Problem to solve: Each entry below should be printed exactly, with every image left out.

[Collected data entries]
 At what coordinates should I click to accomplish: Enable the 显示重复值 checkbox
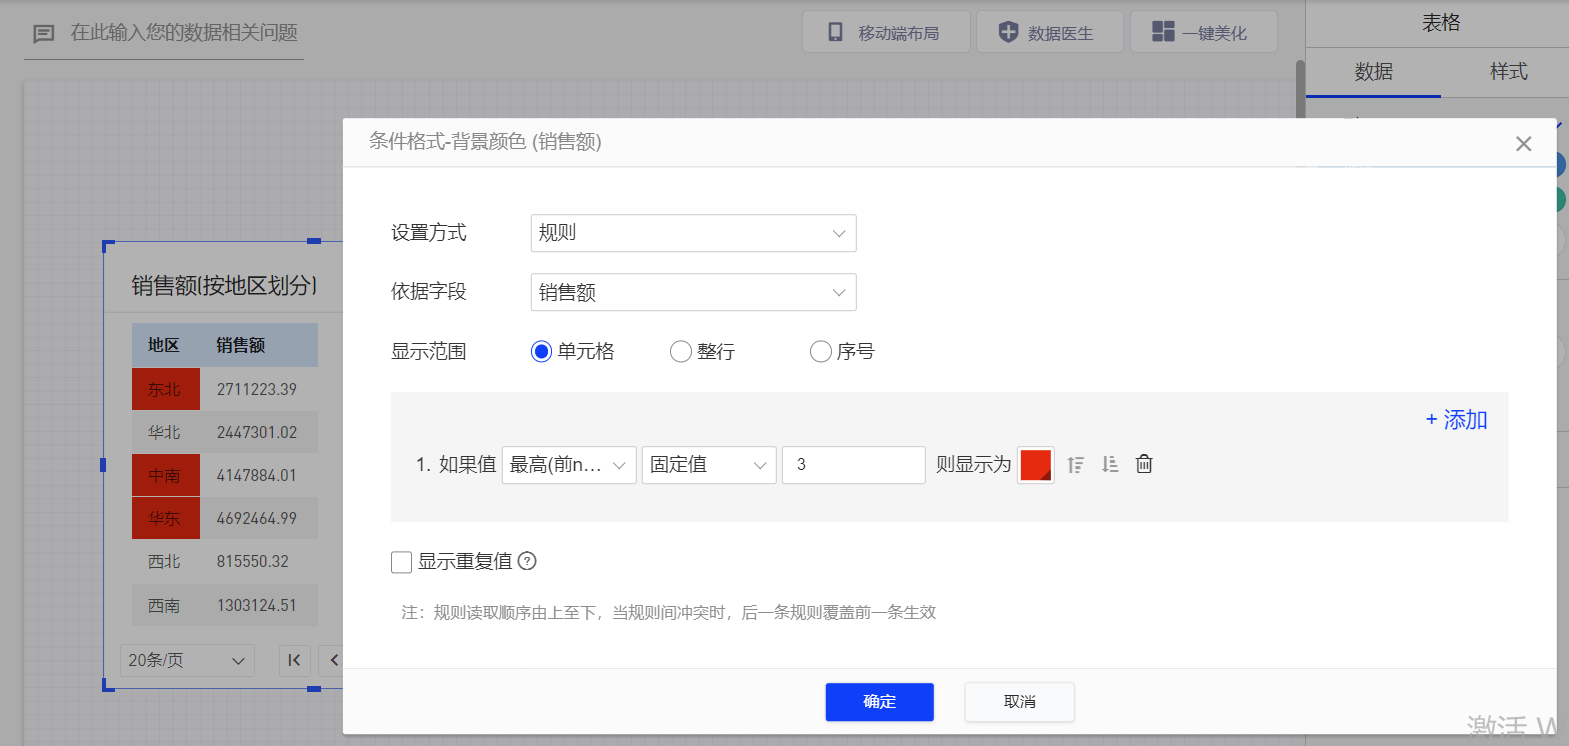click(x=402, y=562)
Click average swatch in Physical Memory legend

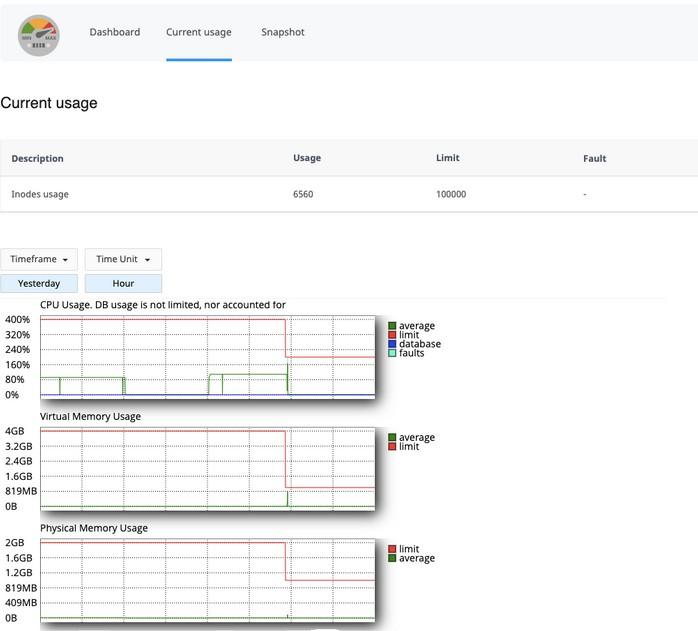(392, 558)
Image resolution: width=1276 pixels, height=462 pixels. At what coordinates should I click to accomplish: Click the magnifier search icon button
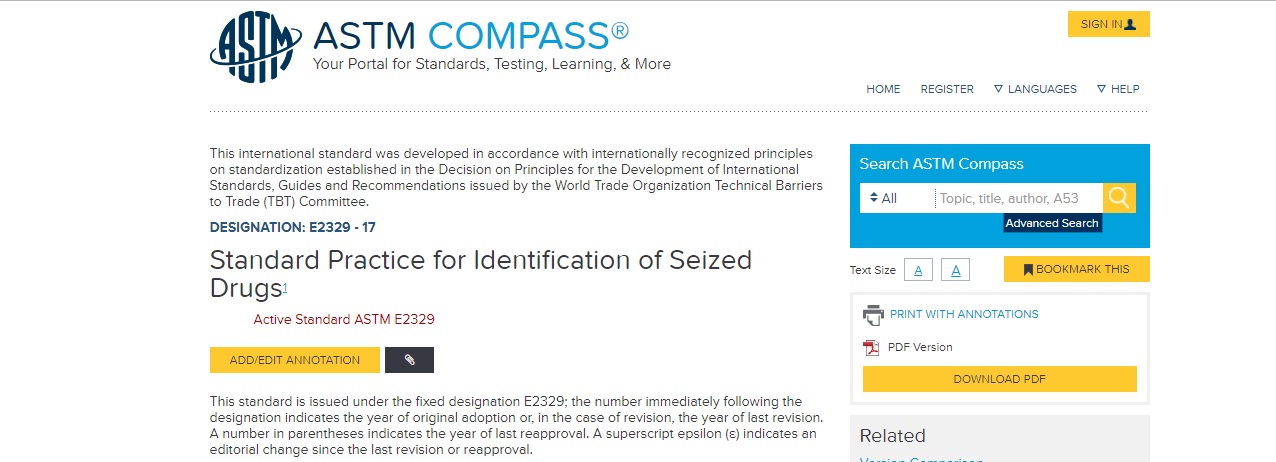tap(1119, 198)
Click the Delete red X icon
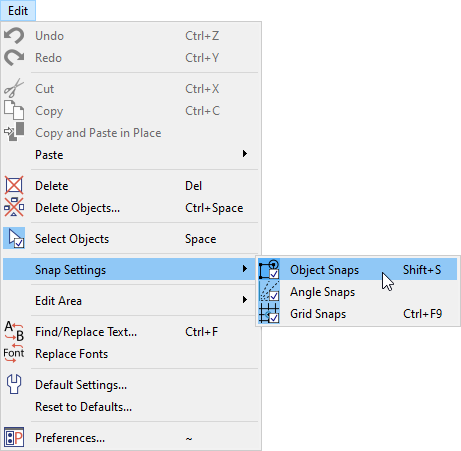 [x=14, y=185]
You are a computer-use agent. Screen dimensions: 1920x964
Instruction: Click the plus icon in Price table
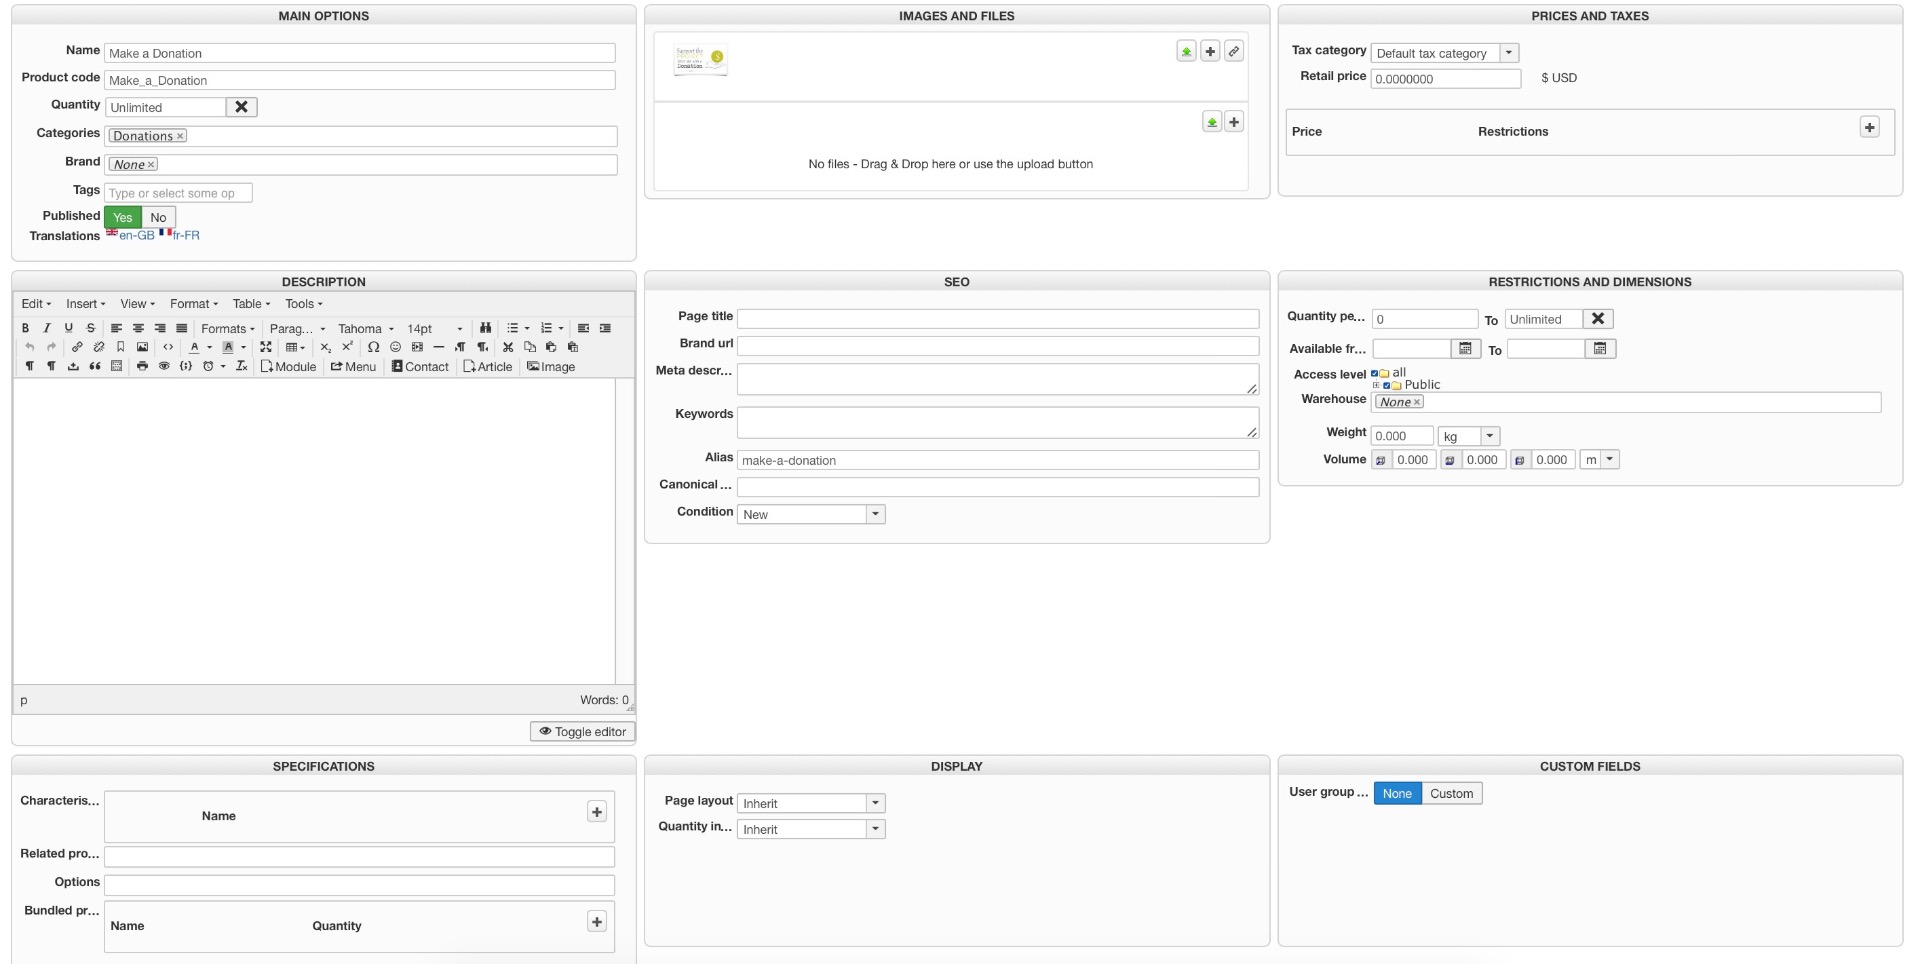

Task result:
 At what coordinates should I click to accomplish: Enable the 显示重复值 checkbox
click(x=402, y=562)
Click average swatch in Physical Memory legend

(392, 558)
Image resolution: width=1276 pixels, height=462 pixels. At what coordinates should I click to accomplish: Click the magnifier search icon button
tap(1119, 198)
Click the Delete red X icon
 [x=14, y=185]
You are a computer-use agent. Screen dimensions: 1920x964
Instruction: Click the plus icon in Price table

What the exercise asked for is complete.